И теперь, на закате своего века, она по-прежнему думала, что на хуторе был не он, все подстроили. С чего бы это Федос раздобрился, продал улей? Не из тех. И документы подложили, и письмо куда надо написали. Им и без документов Изиных поверили. Когда Адаську уводили и делали обыск, в улей заглянуть или не догадались, или побоялись пчел. А коли так, бортник решил припугнуть ее. Намекнул, значит, чтобы лишне рот не раскрывала…

Любила ли она Адама? Спроси кто, она наверняка просто пожала бы плечами. В ее времена не принято было говорить об этом. А если вдуматься… Адамка слыл большим хитрованом, но она жила за ним как за каменной стеной, особенно не вслушиваясь в свои чувства. Был он здоровым, сильным мужиком, в доме имел достаток, жена хоть и гнула спину, но видела, что не впустую. Чего еще надо? Дети сыпались один за другим – что годок, то новая радость.

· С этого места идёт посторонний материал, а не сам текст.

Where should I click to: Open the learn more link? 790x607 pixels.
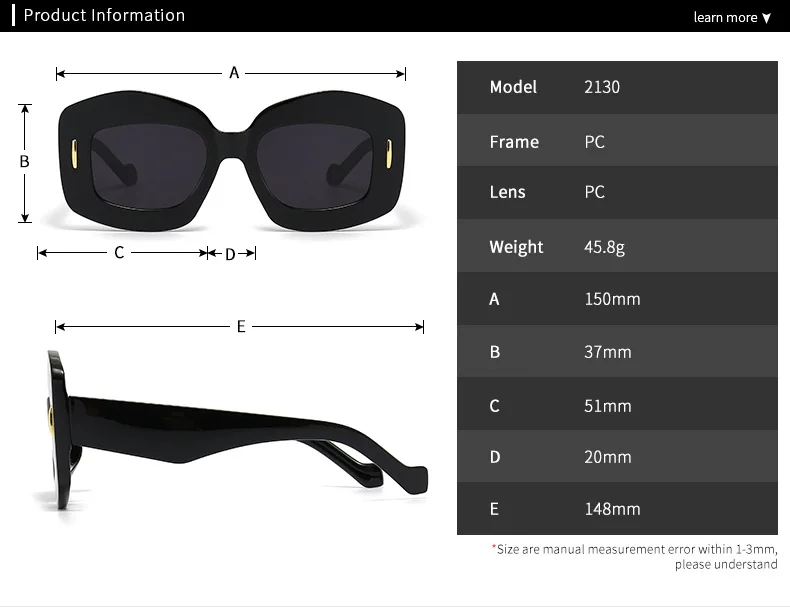(x=725, y=17)
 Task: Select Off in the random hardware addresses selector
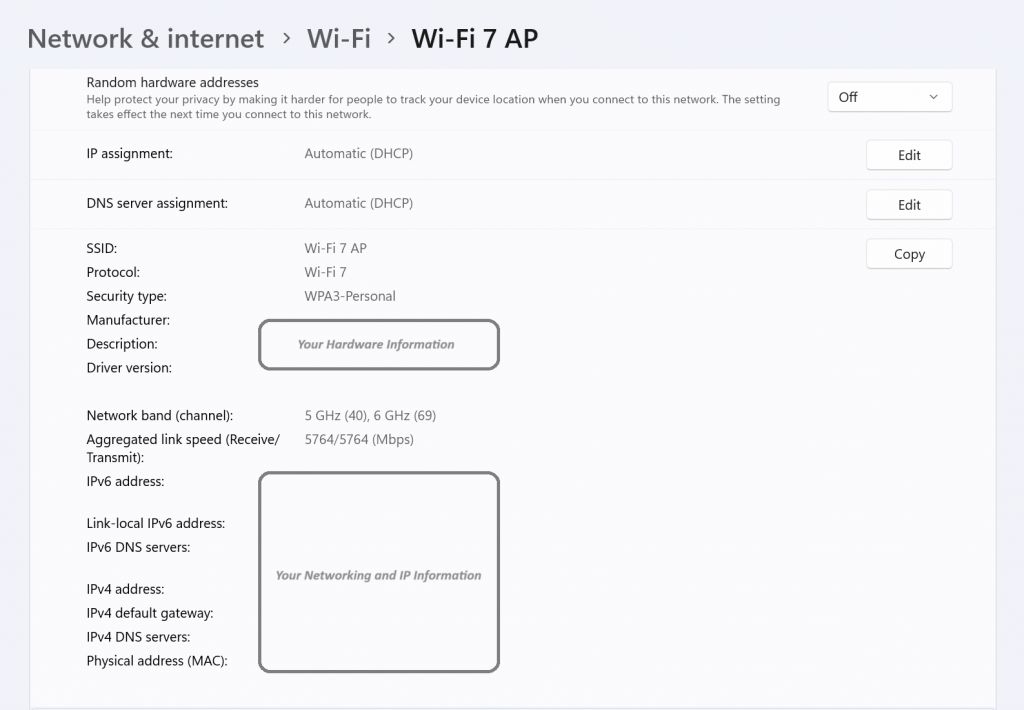tap(888, 96)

Правда, недолго длилось то везение, на пятом ребеночке и оборвалось. Забрали мужа – даже колыску младшему не успел починить. Сама обновляла свежей лозой, слезами моченой. Вместе с ним во враги народа едва не попала. Но на колхозном сходе на «врага народа» она не согласилась, и как-то обошлось, не прилипло к ней. Может, потому что роду-племени была бедняцкого, работала не меньше других и не успела за короткую жизнь насолить людям, те на нее злости не собрали. И детей на руках – как гороху, а кто ж детей во враги записывает? Замахнулись было на сходе урезать в правах, а как заплакала, следом ее войско принялось подвывать – отложили вопрос да так к нему больше и не вернулись. Или люди тоже не верили, что на Адаське кровь?

А раз не было принято никакого решения, осталась она в колхозе, по-прежнему бегала на работу, бросая детей то на свекровь, то на самих себя.

Старшая дочь

Из ее песен
А где ж та пеюшечка,
Что з нами пеяа-ала?
А где ж тая дачушечка,
Что мамку шанава-ала?

(От автора: больше одного куплета из этой грустной песни она не пела. Не могла, плакала.)

Далекий день на Спаса, когда за селом была вытоптана созревшая рожь, а она, Василинка, спасала свое дитя с помощью пчелиного улья (после этого и получила с легкой руки Арины-беженки еще одно прозвище – «пчелиная мамка»), ей не приснился и не в дурман-забытьи привиделся. Ее старшая дочь лет через пять после войны приняла в примы солдатика, служившего с их односельчанином в недалеком гарнизоне. Спопробовала бабьего зелья, а когда примак поехал погостить на родину да там и остался, снюхалась с Силой Морозовым.